O imaginário da nossa infância conduz-nos continuamente a lutas fratricidas. Aliás, o bem e o mal não serão irmãos? Opostos que nasceram no mesmo berço, tal como os conceitos básicos do taoismo, o Yin e Yang, que expõem a dualidade de tudo o que existe no universo. Bem e mal são apenas lados de uma mesma balança.

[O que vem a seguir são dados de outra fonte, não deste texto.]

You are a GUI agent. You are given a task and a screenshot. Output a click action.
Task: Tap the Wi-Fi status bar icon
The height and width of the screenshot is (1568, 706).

Dizer que um banco novo é bom ou que é mau parece um conceito contranatura. Ouvia há dias, nas notícias, pessoas anónimas. Multidões. Diziam que não estavam preocupadas com a situação destes bancos bons e maus. E porquê? Porque as suas contas estavam cheias de vazios… Quem ganhou com os bancos maus que foram criados hoje e ontem? Quem ganha com aquilo que dizem ser um banco bom? Os anónimos sabem o que seria bom. Bom seria ter um emprego, patrões que respeitassem as leis laborais e acima de tudo a dignidade do trabalhador. Bom seria ter com que alimentar uma família. As assimetrias económicas e sociais tendem a agudizar-se entre nós… a desigualdade de oportunidades é promíscua… o tráfico de influências sectoriza-se… e os bancos são dos mais ricos (os bons) e os pobres lutam por alguns cêntimos (maus).
Parece uma luta desigual entre o bem e o mal. Nesta história de bancos surgiu uma divisão para sanar guerras económicas. Contudo foi esquecido o momento de curar os mutilados de uma guerra que não sendo sua, sofrem diariamente com ela.

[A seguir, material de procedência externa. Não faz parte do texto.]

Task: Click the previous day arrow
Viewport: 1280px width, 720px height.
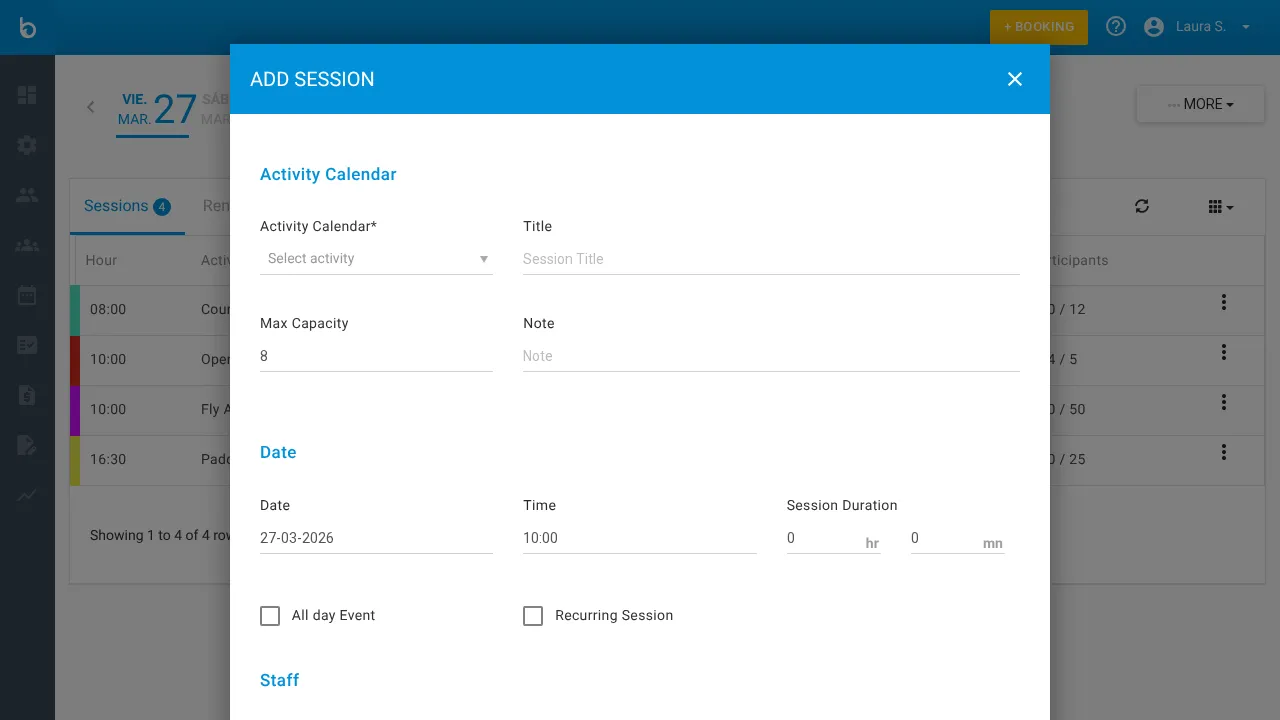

Em tempos de crise, mais do que nunca, os conceitos de bem e de mal perderam sua essência universal entre os homens e a sociedade. Nietzsche, na sua obra «Para além de bem e de mal», refere que não há nada que garanta que algo seja uma bondade ou uma maldade em si, sem antes haver um conflito de interesses. Ou seja, o bem e mal não seriam nada de absoluto, de universal. Seriam relativos, a cada pessoa. Daqui surge a crise de identidade, ou daquilo a que se designa, «crise de valores», pois estes perderam a referência universal e passaram a ser subjetivos.
E assim andamos nós… Sem referências… sem valores absolutos, onde a dignidade da pessoa humana deveria ser um valor supremo. E assim vamos designando impunemente de «bom» a bancos maus ou ainda pior, compactuamos com uma economia que dilacera cada vez mais a pessoa humana.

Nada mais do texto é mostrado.